## Assigned task
Output, word for word and without pictures, the lines from the one containing "You are a computer-use agent. The" through the final line of the listing below.

(Material supplied Opens)

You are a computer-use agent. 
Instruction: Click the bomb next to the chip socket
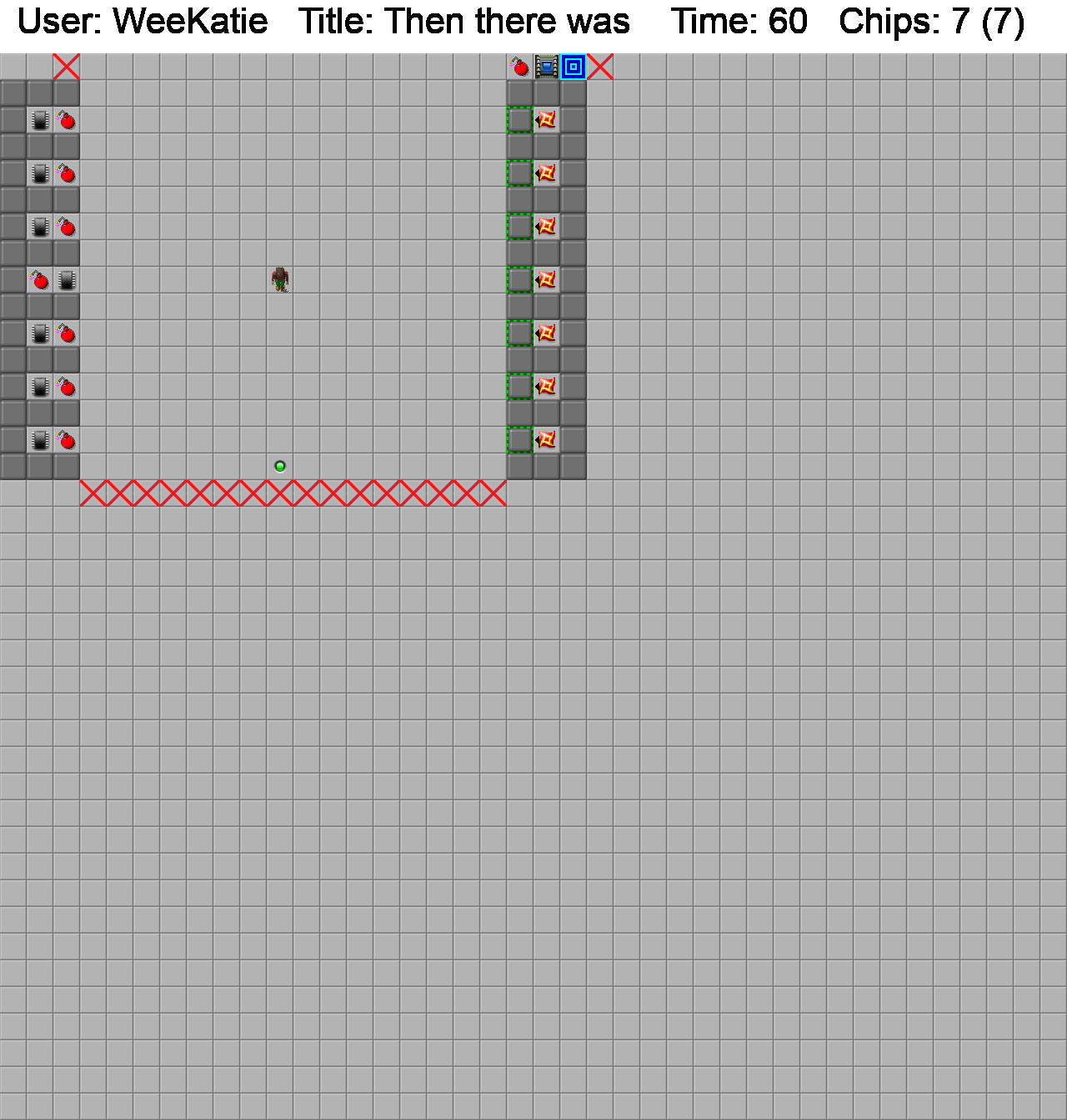520,67
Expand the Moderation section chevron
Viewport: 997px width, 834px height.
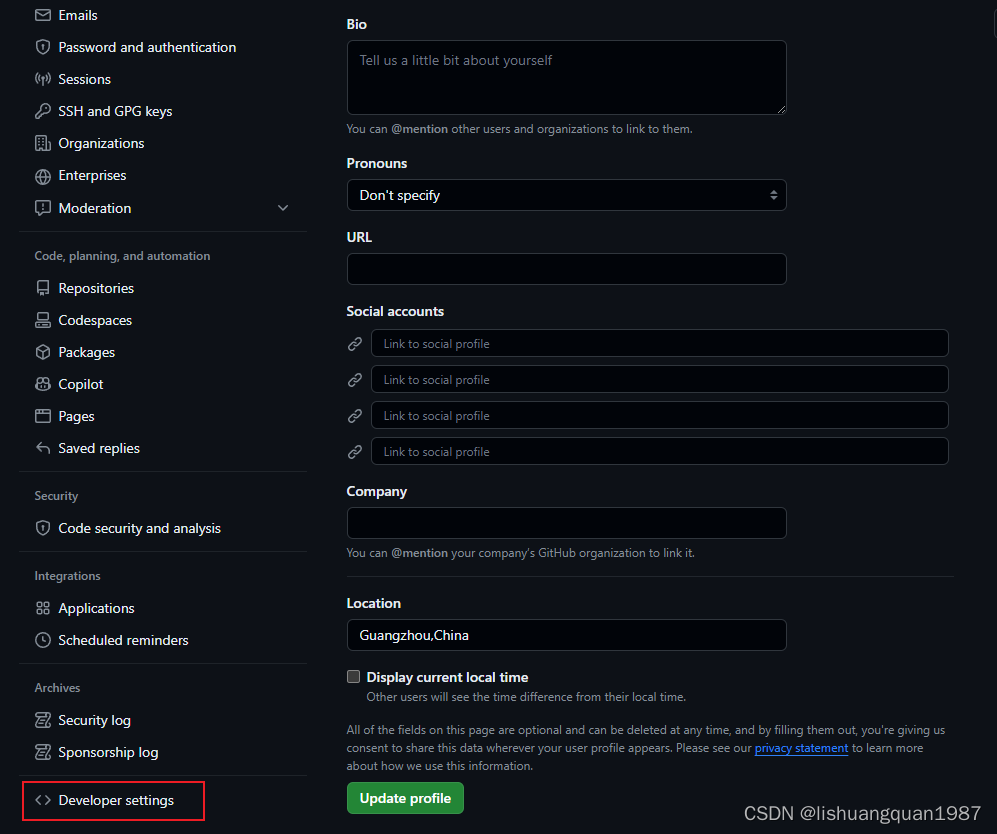(x=283, y=208)
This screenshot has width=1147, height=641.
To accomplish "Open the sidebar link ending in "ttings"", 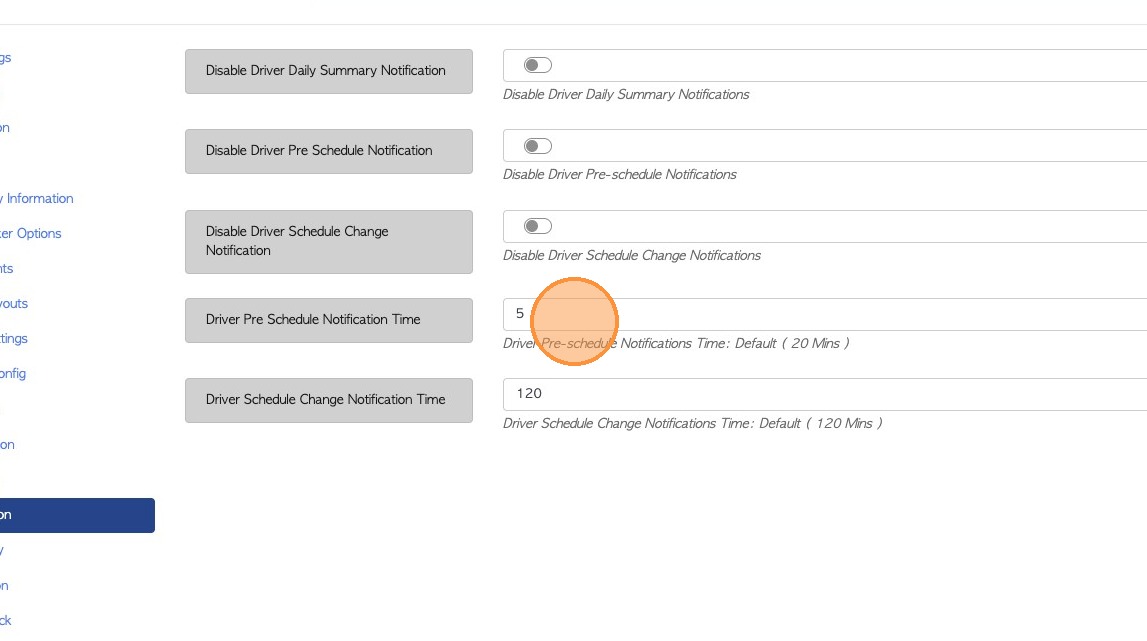I will [x=14, y=338].
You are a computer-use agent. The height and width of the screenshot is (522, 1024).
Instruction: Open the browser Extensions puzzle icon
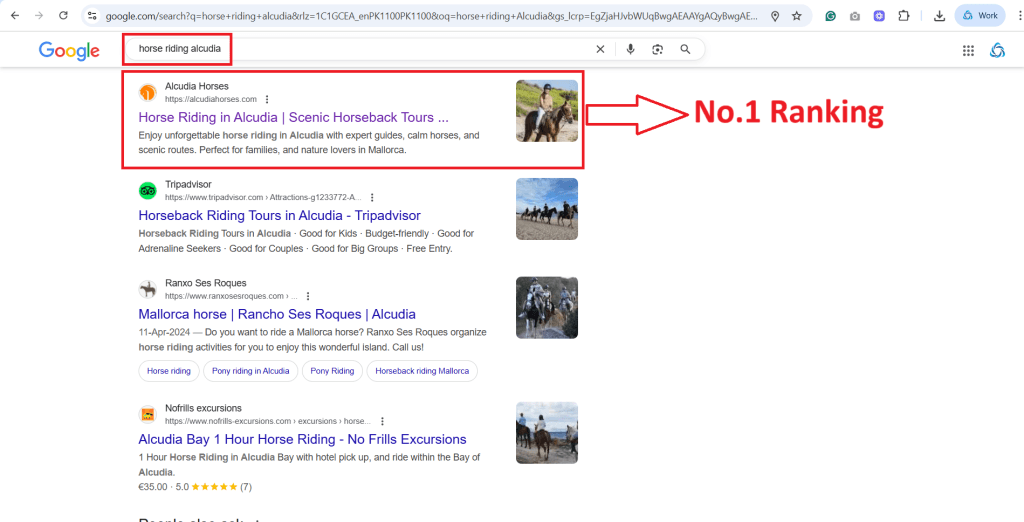904,16
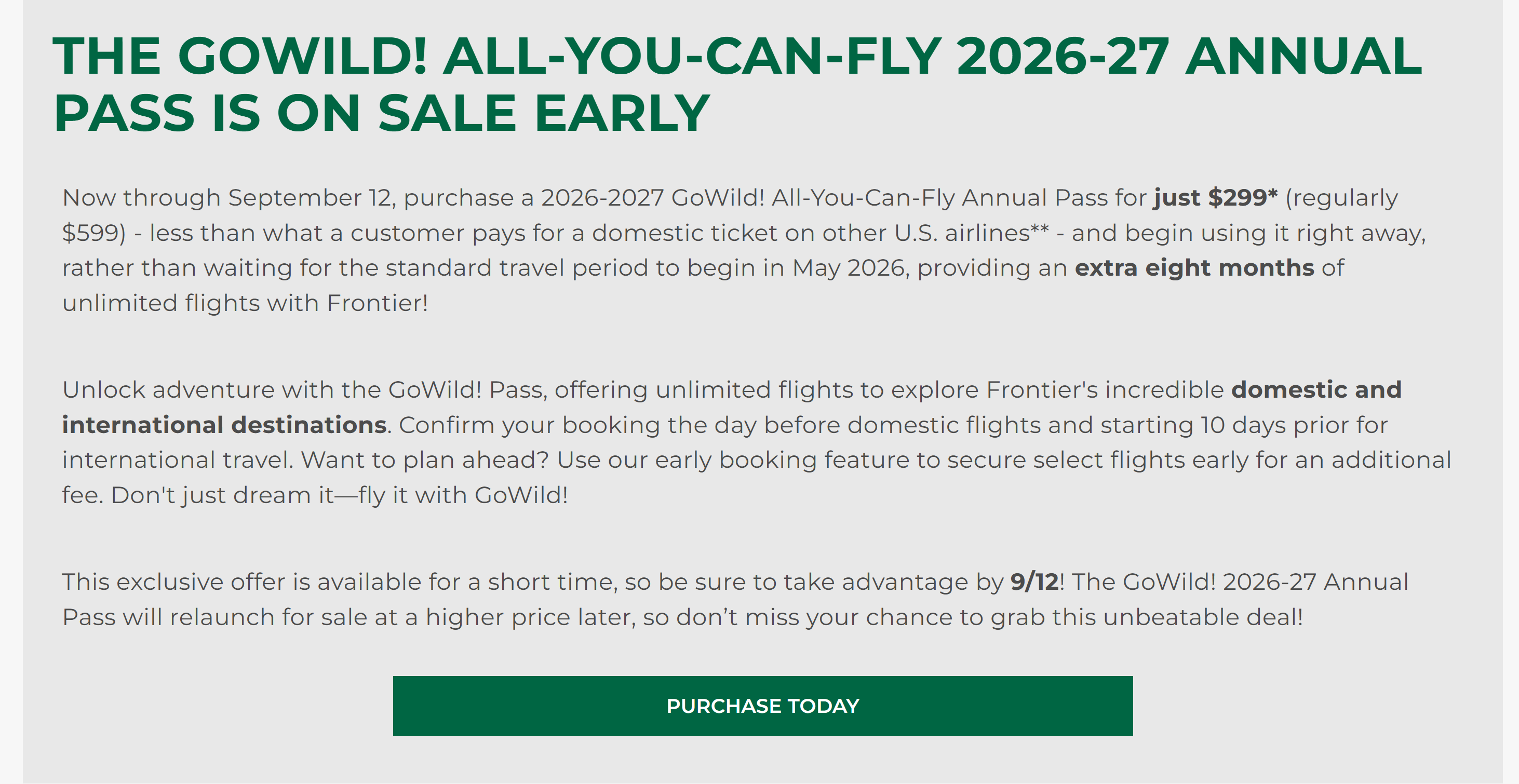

(Material supplied Closes)

## Reply to the task
You are a computer-use agent. The height and width of the screenshot is (522, 1024).
Instruction: Open the browser Extensions puzzle icon
904,16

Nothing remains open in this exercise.